WHAT TO PRODUCE: Restate the listing word for word. Stop at the line that holds "Given: Click the", include it, and leave out all pictures.

EXTRACTED RECORDS:
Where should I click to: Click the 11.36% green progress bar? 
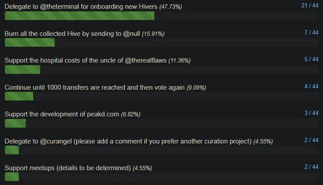coord(22,70)
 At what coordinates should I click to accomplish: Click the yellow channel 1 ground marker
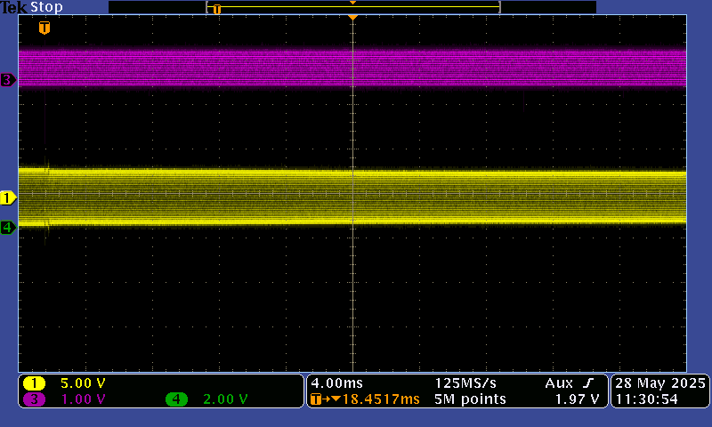[x=8, y=197]
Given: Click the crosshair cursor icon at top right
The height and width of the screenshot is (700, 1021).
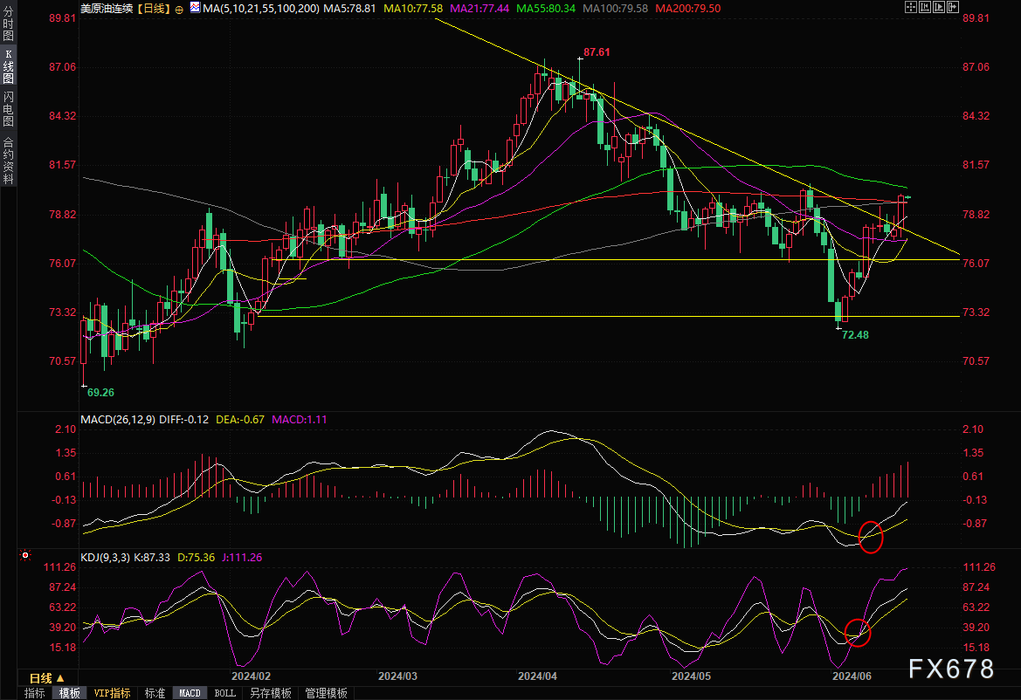Looking at the screenshot, I should click(911, 7).
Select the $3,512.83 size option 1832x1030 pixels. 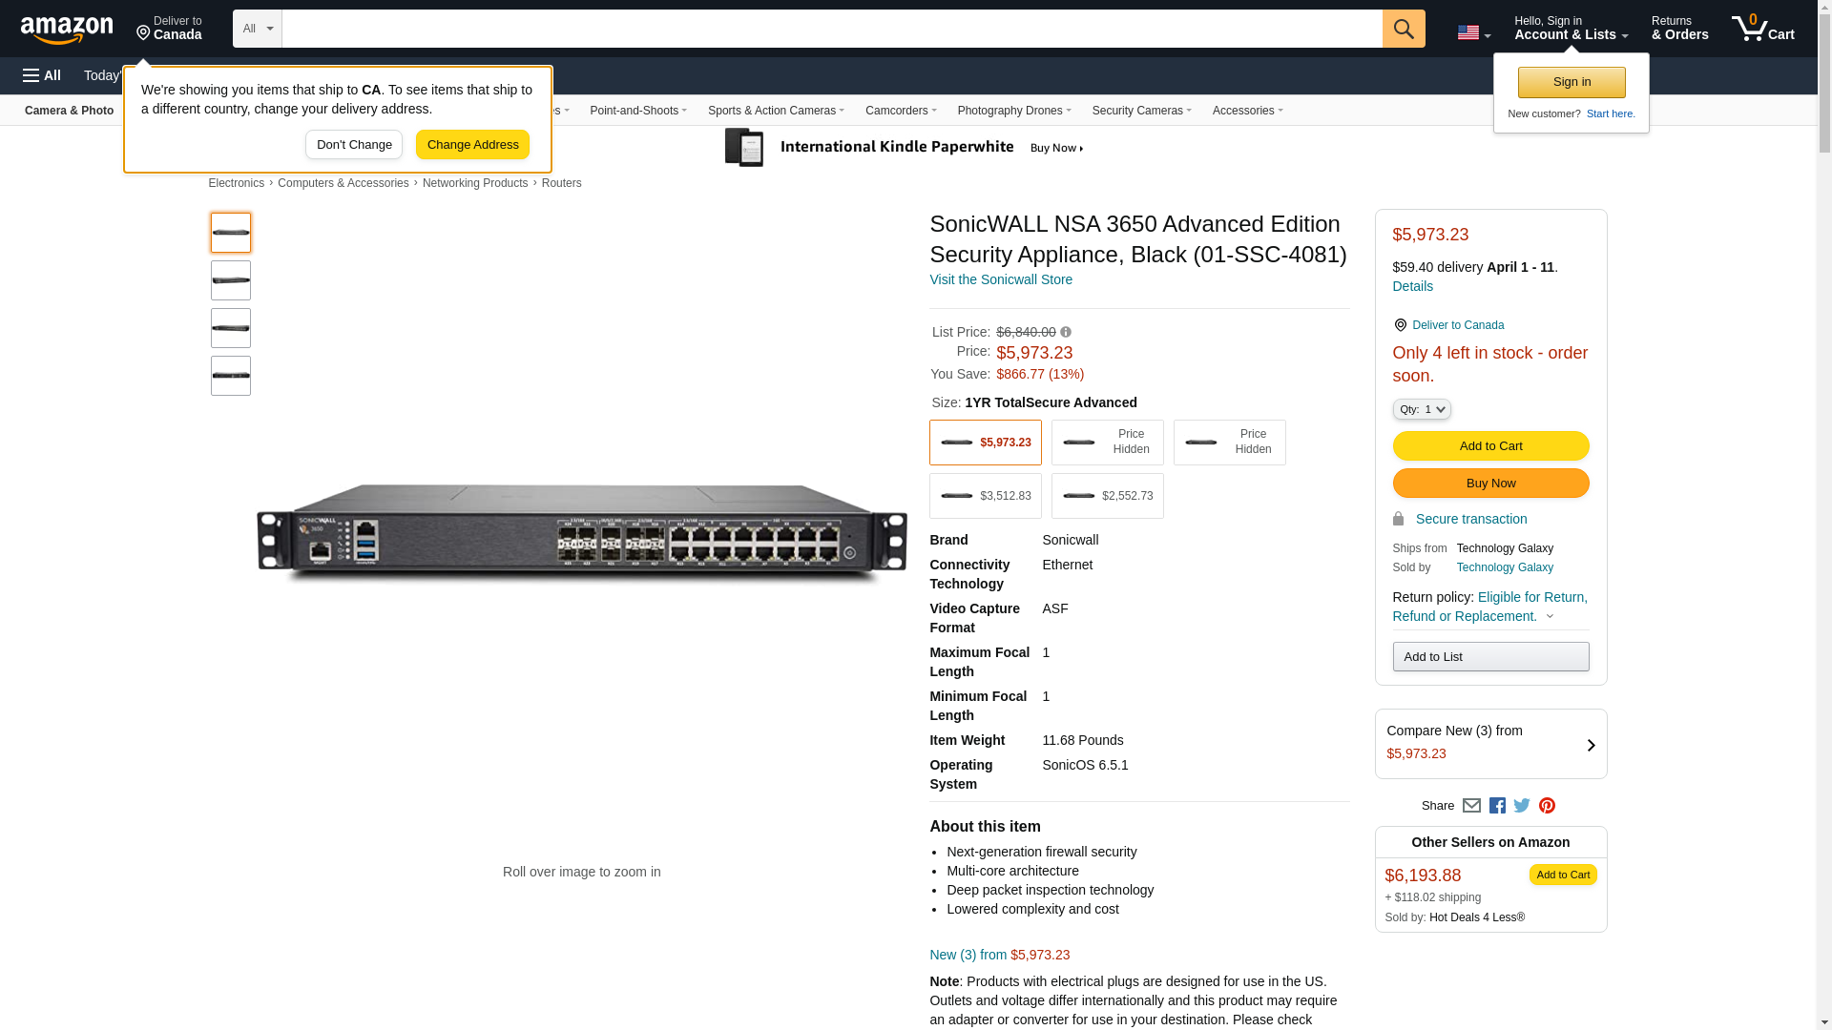point(985,496)
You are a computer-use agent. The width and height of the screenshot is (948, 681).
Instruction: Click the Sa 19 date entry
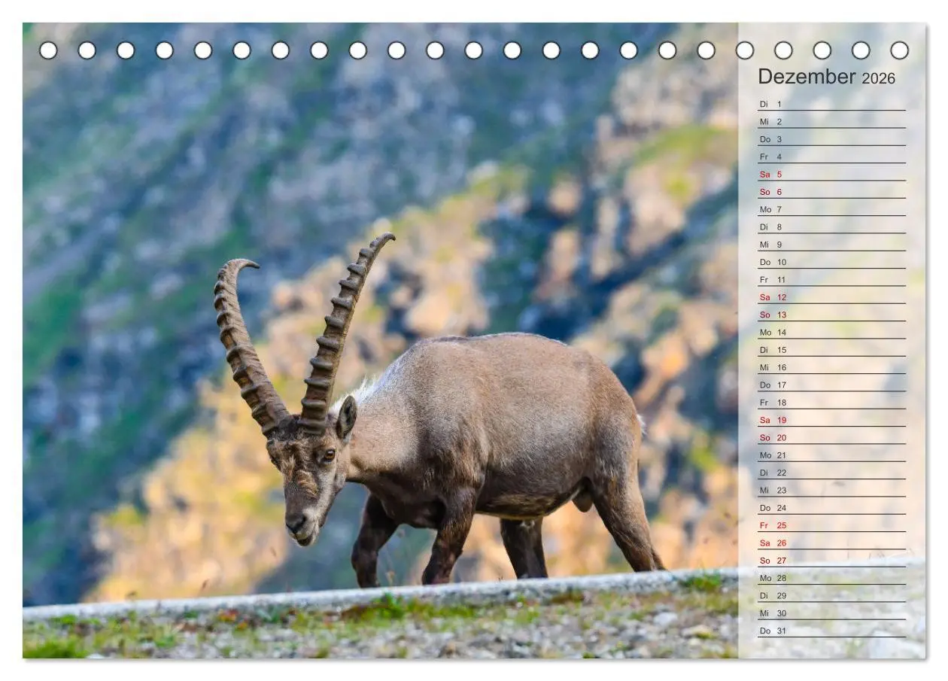pos(831,420)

THE COMPLETED TASK:
Where should I click to: Click the 11.36% green progress bar? 
coord(22,70)
 At what coordinates should I click to accomplish: Click the yellow channel 1 ground marker
[x=8, y=197]
Given: Click the crosshair cursor icon at top right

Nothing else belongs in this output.